Action Parsing Failures: The model is supposed to output a strict format, but sometimes it gets creative. It might just output a thought and then an answer, forgetting to act. Or it might format the action wrong, so your code can’t parse it. Your code needs to be a paranoid fortress against malformed responses.
Bad Tool Selection: You give a model a calculator and a search engine. The user asks “what’s the meaning of life?” and the model’s thought process is: “This is a numerical question. I will use the calculator: meaning of life * 1.” This happens more than you’d think. The model isn’t reasoning about the tools, it’s just pattern-matching which one to use.
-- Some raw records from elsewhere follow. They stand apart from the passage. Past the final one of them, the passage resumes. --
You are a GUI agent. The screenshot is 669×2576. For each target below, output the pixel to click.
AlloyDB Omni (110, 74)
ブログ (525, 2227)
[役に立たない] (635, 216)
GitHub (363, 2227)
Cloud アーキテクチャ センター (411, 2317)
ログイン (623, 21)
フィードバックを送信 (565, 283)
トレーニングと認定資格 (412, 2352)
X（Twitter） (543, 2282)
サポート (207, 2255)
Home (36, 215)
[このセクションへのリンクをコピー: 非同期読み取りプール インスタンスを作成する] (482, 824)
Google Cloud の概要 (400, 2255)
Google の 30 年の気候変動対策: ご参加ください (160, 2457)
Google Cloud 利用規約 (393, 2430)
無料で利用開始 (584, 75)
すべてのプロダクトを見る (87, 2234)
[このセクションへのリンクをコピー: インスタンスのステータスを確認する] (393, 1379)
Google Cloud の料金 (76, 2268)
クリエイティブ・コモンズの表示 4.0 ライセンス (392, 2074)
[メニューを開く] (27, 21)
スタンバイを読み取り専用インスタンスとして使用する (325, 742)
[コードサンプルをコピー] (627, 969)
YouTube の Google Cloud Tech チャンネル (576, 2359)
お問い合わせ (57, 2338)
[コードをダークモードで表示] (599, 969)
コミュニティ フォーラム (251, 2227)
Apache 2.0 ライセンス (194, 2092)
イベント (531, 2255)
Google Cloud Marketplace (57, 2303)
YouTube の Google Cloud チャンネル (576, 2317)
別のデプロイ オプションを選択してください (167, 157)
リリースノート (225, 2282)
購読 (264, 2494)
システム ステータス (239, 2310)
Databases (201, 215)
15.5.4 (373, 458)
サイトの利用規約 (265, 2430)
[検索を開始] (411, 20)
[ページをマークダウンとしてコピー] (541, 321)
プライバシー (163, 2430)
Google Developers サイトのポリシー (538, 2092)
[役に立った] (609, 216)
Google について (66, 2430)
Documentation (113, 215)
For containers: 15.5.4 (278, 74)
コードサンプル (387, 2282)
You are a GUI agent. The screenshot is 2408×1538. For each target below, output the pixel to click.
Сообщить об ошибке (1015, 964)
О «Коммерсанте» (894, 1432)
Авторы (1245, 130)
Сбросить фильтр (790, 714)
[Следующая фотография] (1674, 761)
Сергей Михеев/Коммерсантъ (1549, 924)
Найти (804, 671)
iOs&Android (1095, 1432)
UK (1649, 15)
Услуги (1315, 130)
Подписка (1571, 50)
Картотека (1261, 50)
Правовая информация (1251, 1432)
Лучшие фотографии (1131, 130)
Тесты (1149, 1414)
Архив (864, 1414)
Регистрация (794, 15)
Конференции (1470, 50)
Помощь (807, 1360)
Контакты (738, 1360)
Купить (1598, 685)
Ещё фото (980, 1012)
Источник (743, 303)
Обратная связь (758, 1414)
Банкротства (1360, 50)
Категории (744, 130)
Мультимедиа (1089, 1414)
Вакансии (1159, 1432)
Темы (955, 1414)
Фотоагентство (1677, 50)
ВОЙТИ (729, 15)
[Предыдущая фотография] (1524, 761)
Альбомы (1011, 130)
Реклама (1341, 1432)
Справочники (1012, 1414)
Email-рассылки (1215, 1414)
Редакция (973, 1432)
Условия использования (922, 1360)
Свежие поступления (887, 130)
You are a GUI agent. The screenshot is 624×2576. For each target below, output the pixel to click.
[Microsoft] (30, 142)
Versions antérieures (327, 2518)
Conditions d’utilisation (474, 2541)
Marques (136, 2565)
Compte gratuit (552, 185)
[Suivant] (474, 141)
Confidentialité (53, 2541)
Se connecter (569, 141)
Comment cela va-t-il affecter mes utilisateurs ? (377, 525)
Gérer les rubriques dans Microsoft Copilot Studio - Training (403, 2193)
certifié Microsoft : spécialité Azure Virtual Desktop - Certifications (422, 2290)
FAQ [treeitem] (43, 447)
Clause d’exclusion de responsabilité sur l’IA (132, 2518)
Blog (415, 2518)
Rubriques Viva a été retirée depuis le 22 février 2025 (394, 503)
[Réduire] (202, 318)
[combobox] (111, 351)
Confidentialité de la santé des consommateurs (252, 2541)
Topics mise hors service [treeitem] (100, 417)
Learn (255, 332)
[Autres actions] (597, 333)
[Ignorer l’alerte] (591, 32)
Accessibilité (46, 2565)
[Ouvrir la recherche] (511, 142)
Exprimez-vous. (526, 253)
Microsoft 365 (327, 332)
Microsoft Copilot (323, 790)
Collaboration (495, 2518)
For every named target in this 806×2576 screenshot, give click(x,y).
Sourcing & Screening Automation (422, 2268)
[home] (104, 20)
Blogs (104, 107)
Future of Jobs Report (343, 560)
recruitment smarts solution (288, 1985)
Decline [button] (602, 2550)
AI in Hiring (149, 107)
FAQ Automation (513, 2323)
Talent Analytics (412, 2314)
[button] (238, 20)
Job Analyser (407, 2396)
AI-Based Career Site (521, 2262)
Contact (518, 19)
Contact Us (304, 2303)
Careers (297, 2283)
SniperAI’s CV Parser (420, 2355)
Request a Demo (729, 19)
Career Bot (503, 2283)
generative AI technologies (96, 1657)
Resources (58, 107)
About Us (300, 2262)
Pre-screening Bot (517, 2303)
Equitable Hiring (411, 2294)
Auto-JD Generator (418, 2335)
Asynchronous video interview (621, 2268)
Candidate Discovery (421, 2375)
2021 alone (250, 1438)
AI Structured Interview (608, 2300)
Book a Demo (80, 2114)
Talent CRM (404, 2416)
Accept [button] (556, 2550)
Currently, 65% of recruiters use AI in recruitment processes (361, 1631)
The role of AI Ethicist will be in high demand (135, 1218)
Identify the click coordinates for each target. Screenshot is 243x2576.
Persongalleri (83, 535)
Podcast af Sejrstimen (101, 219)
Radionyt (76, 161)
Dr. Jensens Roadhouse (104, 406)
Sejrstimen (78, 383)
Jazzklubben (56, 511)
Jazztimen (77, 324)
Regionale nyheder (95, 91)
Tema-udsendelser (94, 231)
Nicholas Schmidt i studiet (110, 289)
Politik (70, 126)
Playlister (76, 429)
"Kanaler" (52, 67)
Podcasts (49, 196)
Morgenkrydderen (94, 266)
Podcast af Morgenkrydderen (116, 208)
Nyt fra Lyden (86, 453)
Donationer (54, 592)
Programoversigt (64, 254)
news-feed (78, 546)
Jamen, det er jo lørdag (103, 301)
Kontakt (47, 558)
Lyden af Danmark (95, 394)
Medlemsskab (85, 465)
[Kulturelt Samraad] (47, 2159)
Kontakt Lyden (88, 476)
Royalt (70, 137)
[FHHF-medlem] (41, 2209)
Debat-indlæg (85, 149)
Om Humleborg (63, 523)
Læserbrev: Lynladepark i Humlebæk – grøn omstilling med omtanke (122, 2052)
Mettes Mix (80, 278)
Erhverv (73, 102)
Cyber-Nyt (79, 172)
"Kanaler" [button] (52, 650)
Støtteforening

The “I’m Done Too Soon” Bug: Sometimes the model just… gives up. It does one search, gets a result that’s close, and then confidently delivers a final answer that is completely wrong. It’s lazy, and you have to prompt it rigorously to ensure it verifies its work.

The best practice here is to assume the agent will fail and build accordingly. Max steps. Timeouts. Clear, constrained prompts. Fallback routines. You’re not just building an agent; you’re building a supervisor for a brilliant but occasionally derpy intern.

ReAct is the foundational blueprint. It’s the proof that this can work. The real-world systems you’ll build on top of it will be messier, more robust, and involve a lot more error handling. But it all starts with this simple, powerful idea: think, then do, then look.